Greetings all. I’m currently a quarter of the way through a much needed vacation. This break will be/is the longest absence I’ve had from an office environment (i.e. my day job) in over a decade. Because I’m largely based at home for the first chunk of this break (staycation is a term I’ve recently familiarised myself with) the semblance of a regular weekly routine pretty much disintegrated last week, and my grasp of time has become increasingly vaporous and slippery.
Within this pleasant fog of doing-whatever-the-hell-I-want, I’ve still been in need of a few routine things to keep my grasp of reality intact. My continued participation in the Disquiet Junto has been valuable, along with editing some field recordings and updating the websites I maintain. Along with these place-markers, yesterday I realised I’m probably due for another instalment of my Communiqué.
In this edition I’ll touch on a recent soundwalk I facilitated for my CSIRO work colleagues and my public installation, Orbits. I was going to comment on Bruce Pascoe’s brilliant book, Dark Emu, but since the word count’s higher than usual, I’ll carry this over to the next edition.
Tuning in: a sound walk and focused listening activity at CSIRO.
The ‘sound walk’ itself has its origins in the development of soundscape ecology in the 1970s, where the pioneering artists, Murray Schafer and Hildegard Westerkamp would facilitate activities/projects with the intention of guiding and directing the listener towards unique acoustic characteristics of a given environment. Whilst a guided tour in-situ is – I suppose – the most common example of the ‘sound walk’, it can take other forms – such as Westerkamp’s audio compositions such as Kits Beach Soundwalk (1989) where the artist presents a recording of Kits Beach and provides spoken commentary; describing the details of the environment, their own position and notable sonic events emanating from natural elements and animal life.
Shortly before I departed on my long service leave, I hosted a (in-situ) sound walk and focused listening workshop in the Adelaide suburb of Urrbrae for my work’s ‘stop-work’ day. Within the space of an hour, I led a group of fifteen participants through approaches to listening closely to their environment, providing an overview of the ‘soundscape’ and demonstrated some microphones to scan and locate sounds.
Among all of my other projects this year, the facilitation of sound walks and listening workshops has been something of a constant this year. It’s been a new thing for me, since prior to 2019 I hadn’t done anything like this before. Planning and hosting these workshops has provided a great opportunity to think about my practice and approaches to listening in different ways, whilst also improving my confidence with presenting and sharing ideas.
The recent one I did for the CSIRO stop-work day was probably the most successful workshop that I’ve done to date. Overall, I felt really pleased with the level of enthusiasm and engagement from the participants, whilst my structure and delivery seemed to work well in terms of keeping things rolling and providing just the right amount of information and prompts at given points.
⁂
Tasks to carry out:
1. From the sound walk blog post, extract the passage that begins at the words "Shortly before I" and stops after the words "and sharing ideas.".
2. Name every person the sound walk blog post mentions by full name.
3. Proceed with the sound walk blog post, writing on from its final sentence.
The listing that follows has no connection to the sound walk blog post.

(Entries on locating words and elements)
⁂
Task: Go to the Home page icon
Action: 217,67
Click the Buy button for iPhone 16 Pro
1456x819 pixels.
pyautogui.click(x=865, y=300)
⁂
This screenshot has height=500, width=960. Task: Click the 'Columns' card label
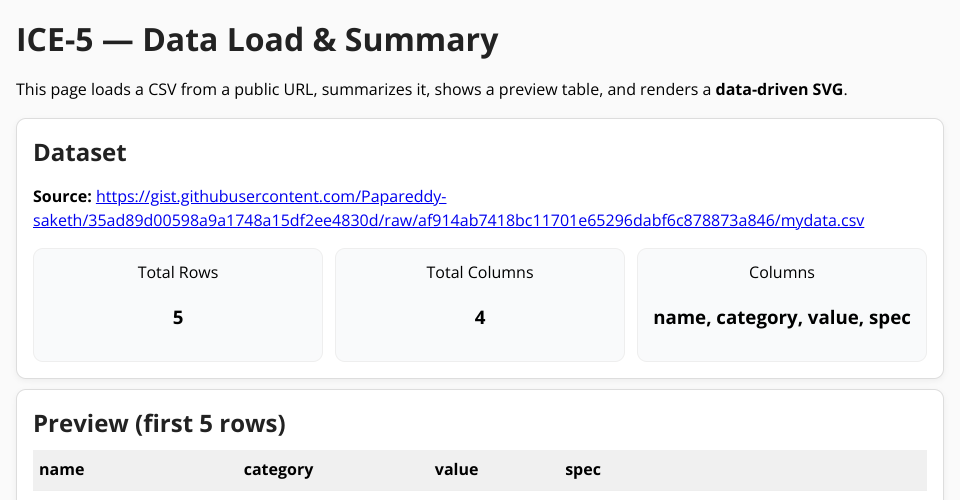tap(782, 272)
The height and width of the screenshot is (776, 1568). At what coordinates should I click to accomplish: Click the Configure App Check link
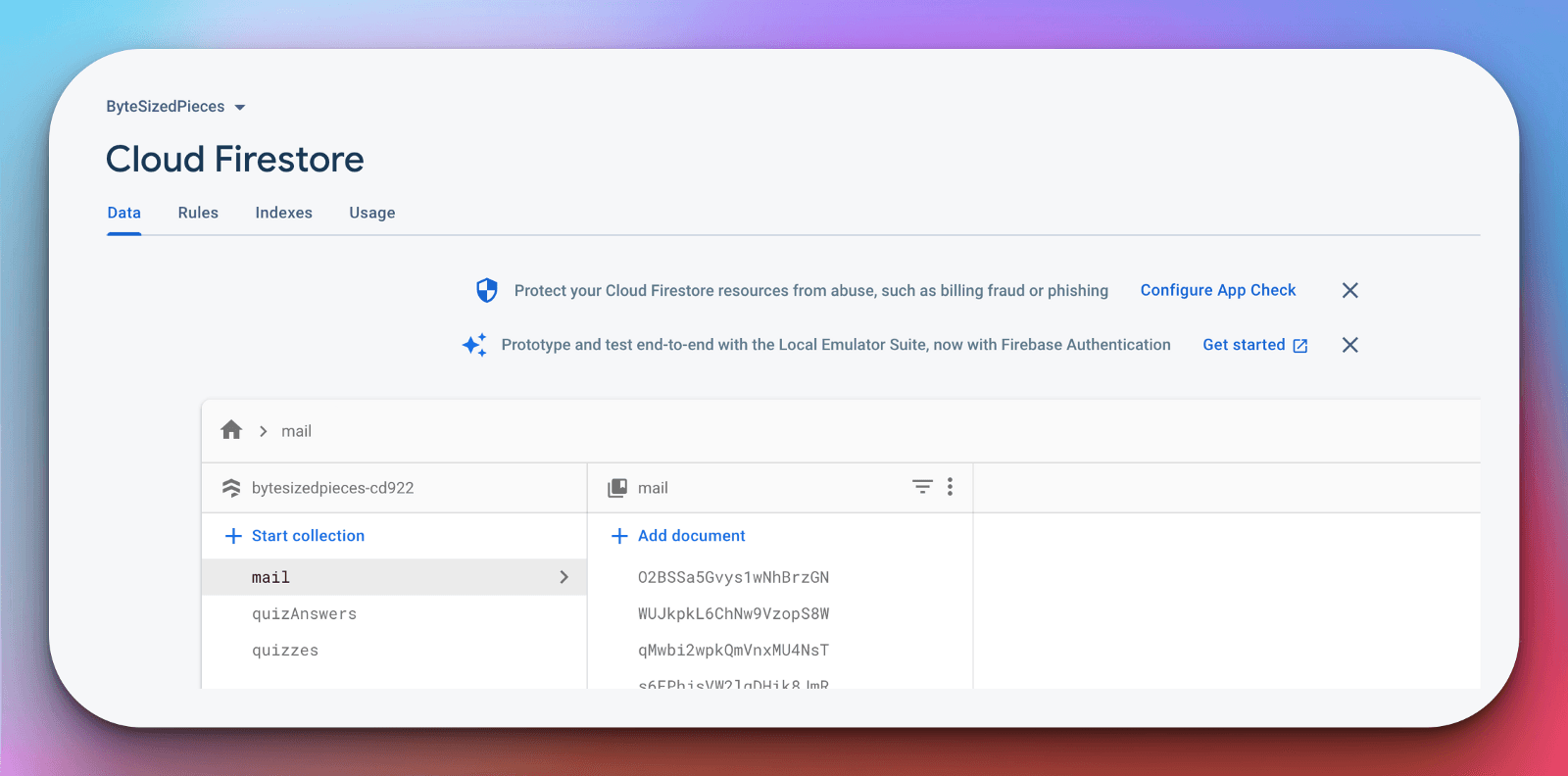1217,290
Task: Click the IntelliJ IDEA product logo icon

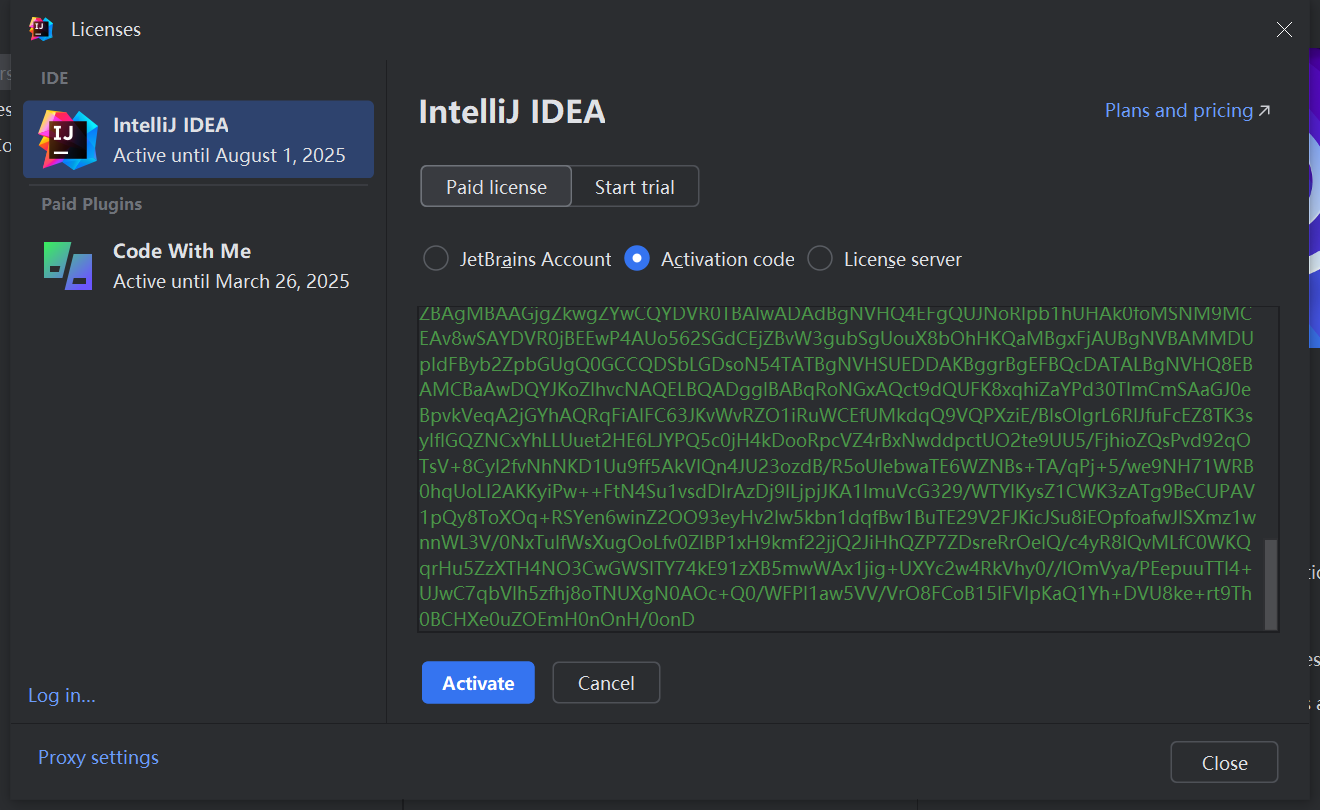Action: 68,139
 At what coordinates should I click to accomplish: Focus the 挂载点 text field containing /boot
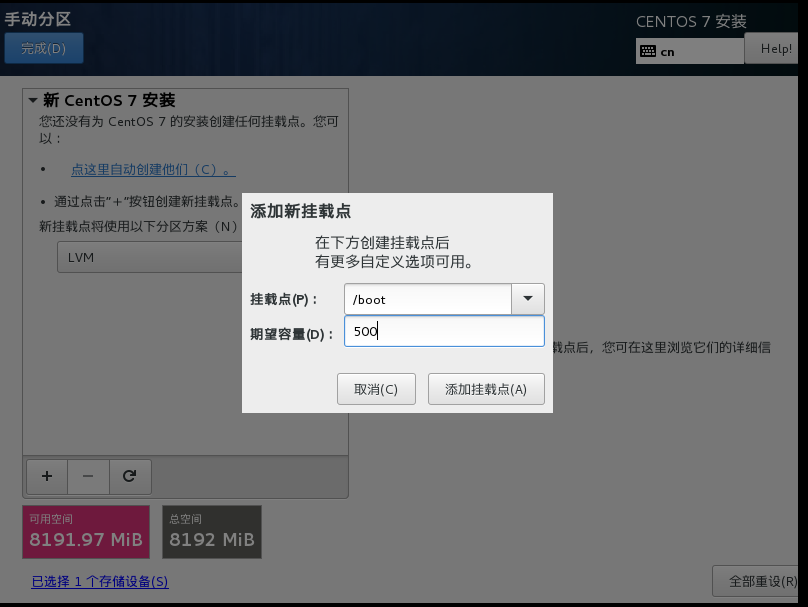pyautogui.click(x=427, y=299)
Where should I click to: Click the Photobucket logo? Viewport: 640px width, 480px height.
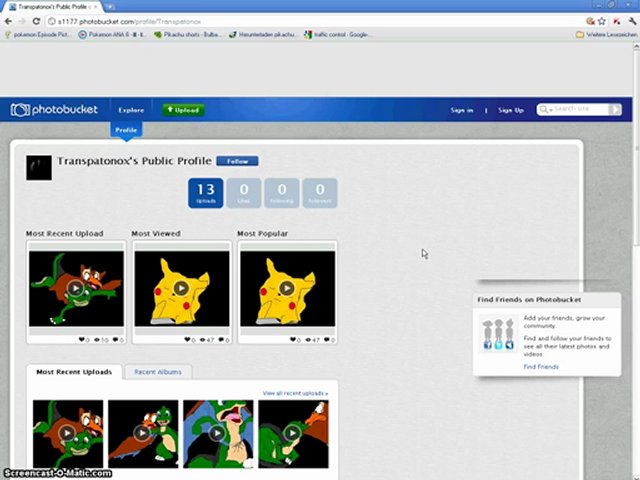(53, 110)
⁂
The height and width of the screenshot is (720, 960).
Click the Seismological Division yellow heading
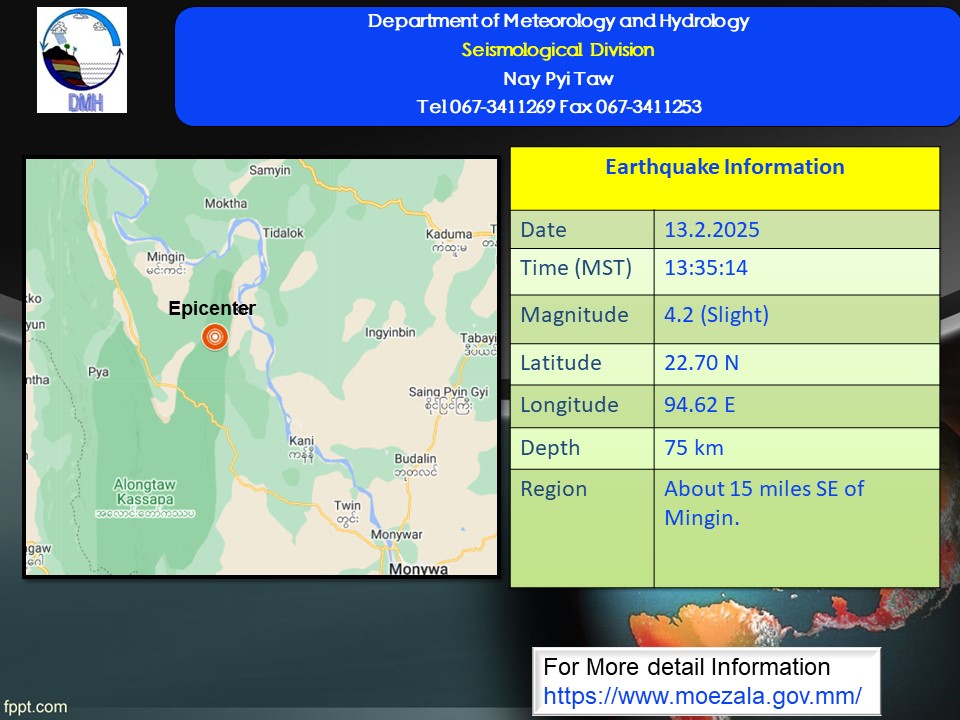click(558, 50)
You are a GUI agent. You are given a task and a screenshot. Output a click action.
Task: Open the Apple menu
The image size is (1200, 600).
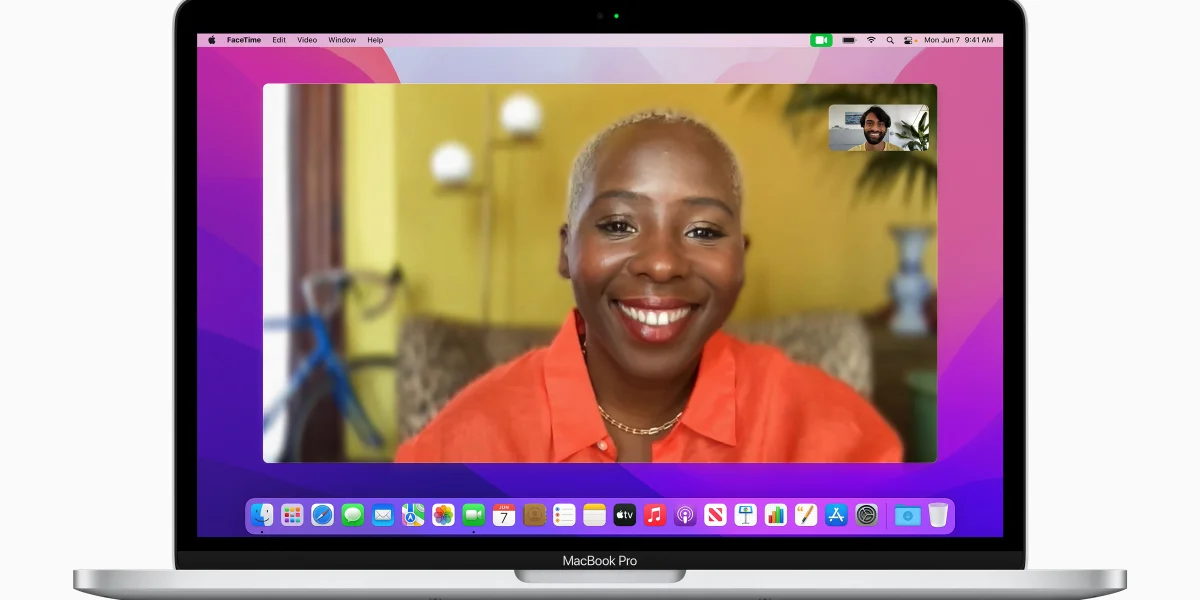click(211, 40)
⁂
Expected responses:
1.
Shortly before I departed on my long service leave, I hosted a (in-situ) sound walk and focused listening workshop in the Adelaide suburb of Urrbrae for my work’s ‘stop-work’ day. Within the space of an hour, I led a group of fifteen participants through approaches to listening closely to their environment, providing an overview of the ‘soundscape’ and demonstrated some microphones to scan and locate sounds.
Among all of my other projects this year, the facilitation of sound walks and listening workshops has been something of a constant this year. It’s been a new thing for me, since prior to 2019 I hadn’t done anything like this before. Planning and hosting these workshops has provided a great opportunity to think about my practice and approaches to listening in different ways, whilst also improving my confidence with presenting and sharing ideas.

2.
Murray Schafer
Hildegard Westerkamp
Bruce Pascoe

3.
One particular prompt – which I began the workshop with – folded in nicely with the broader themes of the day, specifically personal health, well being and mindfulness.
Mindfulness – in the context of meditation – is something that I’m fairly familiar with, especially the ‘body scan’ process, where sitting or lying comfortably with eyes closed, you slowly scan through your body observing how things feel. The key to this process is to simply observe things and not to try and change how anything feels. It’s more about awareness and being present; rather than attempting to suppress or extricate. It could be a headache, sore muscle or predominant thought, the key is to observe, accept and note what is there and move along.
As I was planning this workshop, I thought about the short listening activity that I’ve used throughout the year which is intended to acoustically ‘attune’ the participants to their surrounding environment. In a similar respect to meditation, this activity can be considered a form of mindfulness, since participants are encouraged to simply observe and note what they hear.
This is how it works:
Following a brief overview of what a ‘soundscape’ is, I detail Bernie Krause’s categories of the soundscape:
- the biophony – the sounds produced by non-human organisms in a given habitat.
- the geophony – natural acoustic effects of wind, rain, water and the movement of the earth.
- the anthropophony – human generated sounds, some of which are controlled; though the majority are perceivably uncontrolled. 
I tell participants to then close their eyes and listen to the surrounding environment for two minutes, observing these categories and noting them. Because the categories can be easily applied to a given environment (i.e. biophony = birds, dogs barking; geophony = wind; anthropophony = distant traffic) participants become aware of the constituent elements which make up a soundscape. I then instruct them to open their eyes and reflect on what they observed during this process.
What I’ve found interesting is how relaxing some participants find this process to be, whilst others will comment on how much the world appears to open up around them.
A few other prompts were given throughout the sound walk – such as applying these categories whilst moving through space; observing ‘foreground’ and ‘background’ sounds; and noting the respective temporality and continuities of sounds.
These prompts were equally useful for the participants, but – much like the other workshops I’ve facilitated – it’s been the opening prompt that has had a lasting value for participants. I can appreciate how such an activity isn’t restricted to listening alone, but could also have tangible benefits in the broader scope of personal wellbeing and mental health.
Aspects of community engagement and folding my practice into other areas is something that I’ve been keen to explore this year. Mental health, in particular is something I’m very passionate about. My work earlier this year on the Equilibrium project was particularly crucial in this space, and recent feedback from these workshops has made me consider how I might continue to develop these activities and potentially apply them elsewhere.
 Environmental Sound Artists. “Biophonic Sound Sculptures In Public Spaces”, B.Krause. Ed. F.Bianchi & V.J.Manzo. p. 20
Orbits is a long-form composition that I developed in 2016 as a soundscape commission for the Adelaide City Council’s walkthrough space. In its original form, it was a seven-hour phase relation work consisting of chords played on a 1950s reed organ.
The chords (produced by the chord buttons on the organ) were originally sampled and then sequences of about a two minutes in length were composed in Logic, with the individual chords faded in and out, leaving silences of a few seconds in between. Two of these sequences were selected, panned left and right respectively, played back simultaneously and looped perpetually.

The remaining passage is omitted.